The goal is to build a distributed ledger which records transactions in such a way as to avoid the double-spend problem. Suppose Mallory owns a token T and transfers it to Alice. We want to make sure that, once Alice has accepted the payment and honored the transaction (e.g. shipped the goods to Mallory) then Mallory can’t simply reverse the transaction and pay someone else the same token again. If Mallory pays Bob after Alice has accepted the transaction, Bob should be able to find out that Mallory no longer owns the token, before accepting the transaction and shipping Mallory the goods.
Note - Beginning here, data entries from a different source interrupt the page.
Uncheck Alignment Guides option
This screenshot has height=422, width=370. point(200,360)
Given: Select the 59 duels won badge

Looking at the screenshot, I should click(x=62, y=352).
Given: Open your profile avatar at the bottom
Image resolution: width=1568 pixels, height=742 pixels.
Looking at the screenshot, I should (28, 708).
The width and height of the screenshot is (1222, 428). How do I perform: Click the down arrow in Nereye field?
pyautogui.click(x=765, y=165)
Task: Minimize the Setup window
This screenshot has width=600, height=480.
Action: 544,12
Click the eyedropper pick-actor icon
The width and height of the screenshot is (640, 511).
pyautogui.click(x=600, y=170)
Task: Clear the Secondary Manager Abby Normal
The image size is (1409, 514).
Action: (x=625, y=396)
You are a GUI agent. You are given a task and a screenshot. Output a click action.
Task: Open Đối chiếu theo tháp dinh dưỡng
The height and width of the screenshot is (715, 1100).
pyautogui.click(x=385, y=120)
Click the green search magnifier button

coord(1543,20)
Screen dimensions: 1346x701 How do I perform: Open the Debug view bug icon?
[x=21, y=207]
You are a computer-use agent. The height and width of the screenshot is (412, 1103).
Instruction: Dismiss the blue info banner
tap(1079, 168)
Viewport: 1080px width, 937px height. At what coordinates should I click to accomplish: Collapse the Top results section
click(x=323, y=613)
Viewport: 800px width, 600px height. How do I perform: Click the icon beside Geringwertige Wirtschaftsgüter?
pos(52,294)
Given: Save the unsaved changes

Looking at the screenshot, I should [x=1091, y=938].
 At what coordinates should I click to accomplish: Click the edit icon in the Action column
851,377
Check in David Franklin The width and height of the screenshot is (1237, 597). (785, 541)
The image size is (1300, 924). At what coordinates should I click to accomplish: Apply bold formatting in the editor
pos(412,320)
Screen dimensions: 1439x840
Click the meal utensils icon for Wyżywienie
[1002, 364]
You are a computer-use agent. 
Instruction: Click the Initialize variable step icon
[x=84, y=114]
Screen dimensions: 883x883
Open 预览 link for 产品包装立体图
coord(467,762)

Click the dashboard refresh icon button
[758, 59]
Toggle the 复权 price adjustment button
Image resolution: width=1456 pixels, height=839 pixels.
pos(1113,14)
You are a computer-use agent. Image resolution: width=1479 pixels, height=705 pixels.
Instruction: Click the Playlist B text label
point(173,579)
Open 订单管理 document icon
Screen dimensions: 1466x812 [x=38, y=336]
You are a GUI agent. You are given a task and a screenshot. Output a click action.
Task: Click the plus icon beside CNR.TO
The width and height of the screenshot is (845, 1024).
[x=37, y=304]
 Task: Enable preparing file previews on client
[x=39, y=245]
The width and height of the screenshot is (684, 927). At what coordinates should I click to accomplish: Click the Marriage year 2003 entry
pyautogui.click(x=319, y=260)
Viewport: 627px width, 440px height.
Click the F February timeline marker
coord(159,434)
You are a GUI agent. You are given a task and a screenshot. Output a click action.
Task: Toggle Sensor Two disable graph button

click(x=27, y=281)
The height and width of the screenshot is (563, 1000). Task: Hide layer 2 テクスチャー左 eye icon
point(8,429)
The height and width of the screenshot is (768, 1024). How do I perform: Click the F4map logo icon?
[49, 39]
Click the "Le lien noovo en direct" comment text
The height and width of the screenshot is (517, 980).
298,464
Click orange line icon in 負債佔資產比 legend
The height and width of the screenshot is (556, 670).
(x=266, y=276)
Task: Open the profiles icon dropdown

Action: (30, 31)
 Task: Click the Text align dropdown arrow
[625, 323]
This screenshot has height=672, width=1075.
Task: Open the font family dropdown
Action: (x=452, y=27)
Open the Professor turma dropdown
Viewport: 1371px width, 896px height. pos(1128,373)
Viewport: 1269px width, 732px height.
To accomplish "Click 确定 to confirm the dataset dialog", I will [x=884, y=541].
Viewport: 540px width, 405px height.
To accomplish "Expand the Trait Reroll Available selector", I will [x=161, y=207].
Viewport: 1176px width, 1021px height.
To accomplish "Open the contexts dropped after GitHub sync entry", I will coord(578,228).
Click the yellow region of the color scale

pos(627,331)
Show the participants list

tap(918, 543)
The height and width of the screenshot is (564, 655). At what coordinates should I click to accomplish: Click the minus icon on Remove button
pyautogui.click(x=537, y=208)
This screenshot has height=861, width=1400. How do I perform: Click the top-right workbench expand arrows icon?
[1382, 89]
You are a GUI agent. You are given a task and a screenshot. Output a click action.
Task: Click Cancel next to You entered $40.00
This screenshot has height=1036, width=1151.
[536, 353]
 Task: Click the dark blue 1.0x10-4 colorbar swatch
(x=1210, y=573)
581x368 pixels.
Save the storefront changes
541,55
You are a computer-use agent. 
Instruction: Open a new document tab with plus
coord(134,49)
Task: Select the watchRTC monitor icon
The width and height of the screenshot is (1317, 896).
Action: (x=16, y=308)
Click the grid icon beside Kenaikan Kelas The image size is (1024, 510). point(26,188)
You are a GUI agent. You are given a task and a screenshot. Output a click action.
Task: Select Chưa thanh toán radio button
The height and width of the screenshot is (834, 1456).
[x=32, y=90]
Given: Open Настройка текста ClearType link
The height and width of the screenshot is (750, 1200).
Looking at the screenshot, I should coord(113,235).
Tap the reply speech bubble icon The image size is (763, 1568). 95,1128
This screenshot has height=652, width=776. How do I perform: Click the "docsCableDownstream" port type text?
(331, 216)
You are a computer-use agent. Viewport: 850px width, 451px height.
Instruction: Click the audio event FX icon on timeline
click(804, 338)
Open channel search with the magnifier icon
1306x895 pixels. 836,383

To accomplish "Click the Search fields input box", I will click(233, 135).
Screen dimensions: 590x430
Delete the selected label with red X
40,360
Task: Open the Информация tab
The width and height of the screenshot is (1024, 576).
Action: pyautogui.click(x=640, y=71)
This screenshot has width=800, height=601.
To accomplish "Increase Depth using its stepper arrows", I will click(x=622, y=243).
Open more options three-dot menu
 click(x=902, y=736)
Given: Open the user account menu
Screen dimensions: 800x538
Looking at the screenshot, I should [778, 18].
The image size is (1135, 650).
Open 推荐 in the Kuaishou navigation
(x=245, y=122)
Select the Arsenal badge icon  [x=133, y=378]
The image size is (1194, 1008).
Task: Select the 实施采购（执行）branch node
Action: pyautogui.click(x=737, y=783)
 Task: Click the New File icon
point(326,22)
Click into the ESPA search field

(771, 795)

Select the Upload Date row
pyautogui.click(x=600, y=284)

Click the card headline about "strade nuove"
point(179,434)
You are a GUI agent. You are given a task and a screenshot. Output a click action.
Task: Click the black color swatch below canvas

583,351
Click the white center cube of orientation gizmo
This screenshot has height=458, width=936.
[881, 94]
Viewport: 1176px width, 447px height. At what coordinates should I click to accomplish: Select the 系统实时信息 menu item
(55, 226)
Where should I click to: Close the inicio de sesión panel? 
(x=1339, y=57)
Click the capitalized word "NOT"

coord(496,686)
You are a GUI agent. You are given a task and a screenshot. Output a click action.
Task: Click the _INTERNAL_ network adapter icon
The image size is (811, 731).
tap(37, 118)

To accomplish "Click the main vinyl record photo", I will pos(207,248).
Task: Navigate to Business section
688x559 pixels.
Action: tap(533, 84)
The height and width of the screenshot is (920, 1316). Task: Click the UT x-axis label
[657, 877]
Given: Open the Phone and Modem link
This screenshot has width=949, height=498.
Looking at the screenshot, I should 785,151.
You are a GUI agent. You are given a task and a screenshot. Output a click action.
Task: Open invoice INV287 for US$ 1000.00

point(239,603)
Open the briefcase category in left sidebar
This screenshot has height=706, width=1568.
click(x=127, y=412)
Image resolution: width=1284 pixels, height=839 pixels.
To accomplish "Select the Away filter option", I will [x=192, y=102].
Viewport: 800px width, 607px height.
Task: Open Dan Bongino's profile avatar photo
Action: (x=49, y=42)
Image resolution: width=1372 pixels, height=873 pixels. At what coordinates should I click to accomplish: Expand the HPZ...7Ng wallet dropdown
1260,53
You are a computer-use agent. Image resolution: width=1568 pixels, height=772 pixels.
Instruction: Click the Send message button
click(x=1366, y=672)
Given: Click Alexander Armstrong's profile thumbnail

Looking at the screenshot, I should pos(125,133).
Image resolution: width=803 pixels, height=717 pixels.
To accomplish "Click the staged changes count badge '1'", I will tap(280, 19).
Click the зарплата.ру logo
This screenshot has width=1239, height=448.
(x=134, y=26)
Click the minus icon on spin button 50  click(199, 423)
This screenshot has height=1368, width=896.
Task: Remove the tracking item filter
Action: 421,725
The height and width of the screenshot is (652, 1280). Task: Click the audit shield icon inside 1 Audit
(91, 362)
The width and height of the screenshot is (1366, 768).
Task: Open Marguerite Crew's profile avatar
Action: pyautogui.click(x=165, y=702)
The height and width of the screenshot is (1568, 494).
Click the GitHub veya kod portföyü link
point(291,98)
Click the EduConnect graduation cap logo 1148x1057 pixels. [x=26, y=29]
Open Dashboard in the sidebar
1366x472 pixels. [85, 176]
From this description, we see that the end-users of the system require a few things. Alice needs a way for everyone to find out who really owns T, so
- the ledger shouldn’t be able to forge ownership information
- the ledger shouldn’t forget ownership information, even if e.g. some data centers are blown up
- the ledger should report true information to anyone who asks
Given a ledger that satisfies all these requirements, every recipient of a token is incentivized to fully check whether it still belongs to the account paying them. If they accept the payment and ship the goods without fully checking the ledger, their own transactions wouldn’t be accepted by recipients down the line, who do fully check.
Intercoin’s design needs to satisfy three security requirements, in order of importance:
- Integrity: The network as a source of truth should not be corrupted
- Security: Each individual’s tokens cannot be transferred without their signature
- Availability: No tokens can be frozen indefinitely, except by a publicly known rule
None of these can be guaranteed 100%, but the design strives to come as close as possible with each iteration.